_TRY IT:_ Could you repeat exactly the lines from the one containing "The height and" through the last line of the records, with no pictures?

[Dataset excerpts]
——————————
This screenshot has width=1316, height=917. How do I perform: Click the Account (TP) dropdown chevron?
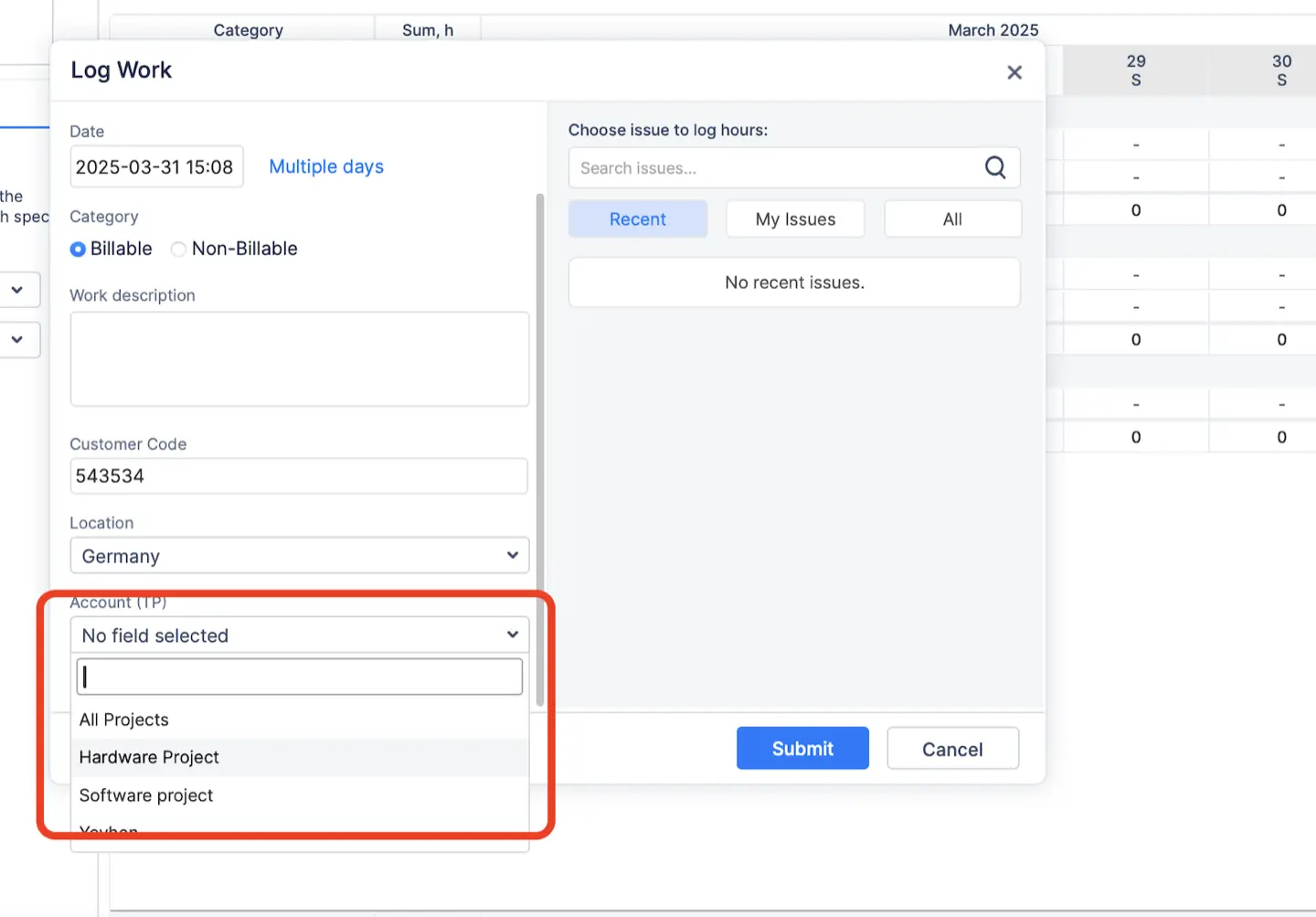tap(512, 634)
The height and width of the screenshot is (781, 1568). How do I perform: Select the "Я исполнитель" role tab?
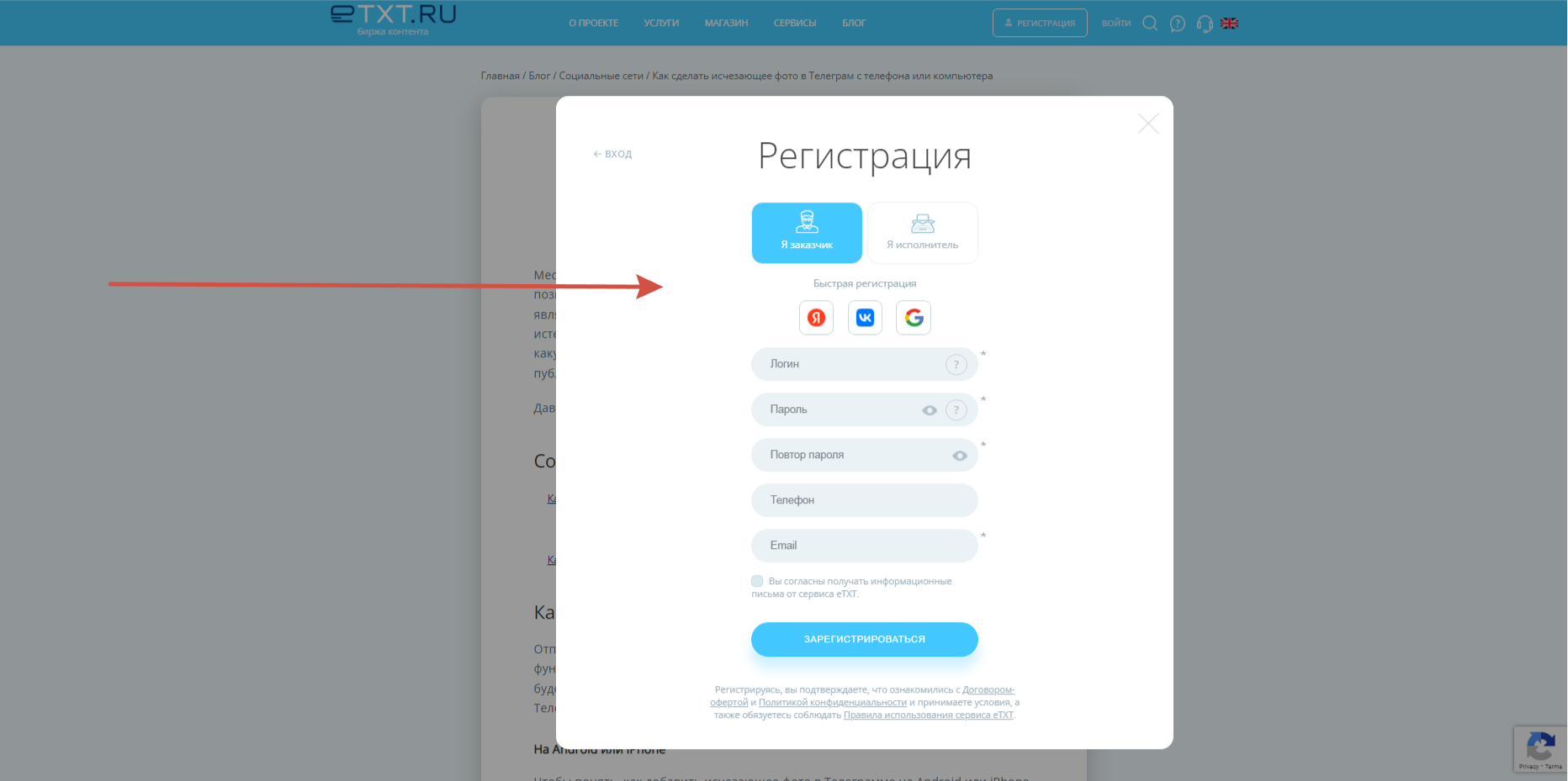[922, 233]

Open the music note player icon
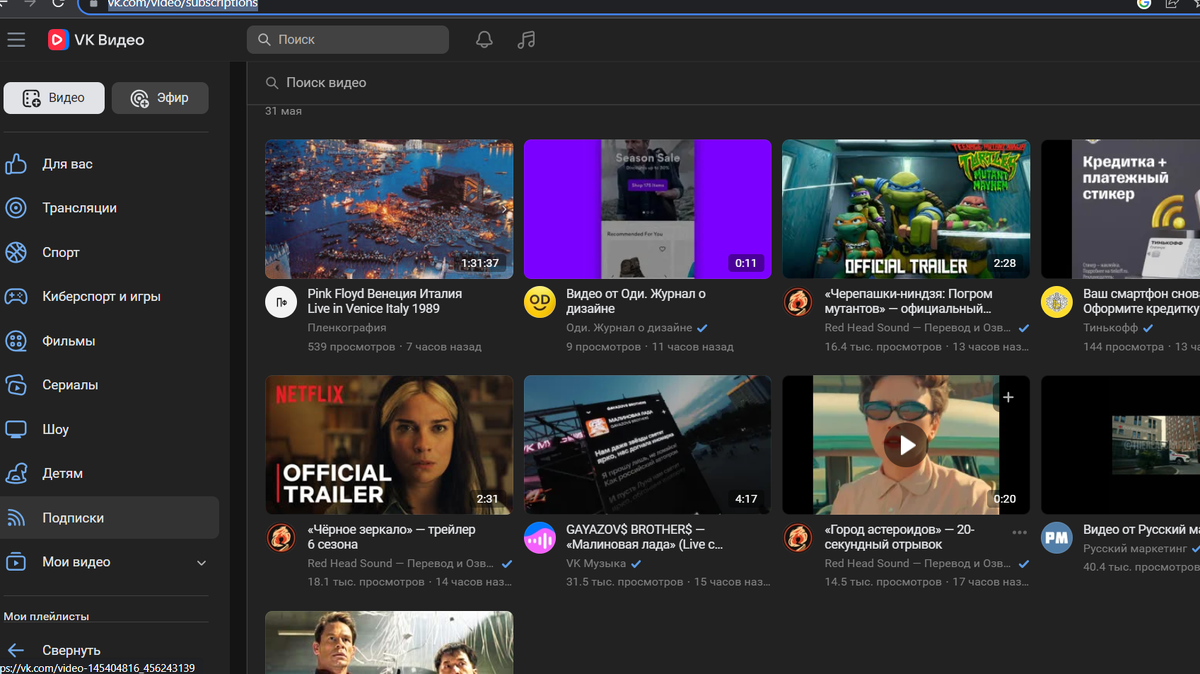point(526,40)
——————————
_WRITTEN ANSWER:_
The height and width of the screenshot is (781, 1568). How do I perform: Select the "Я исполнитель" role tab?
[922, 233]

Open the music note player icon
point(526,40)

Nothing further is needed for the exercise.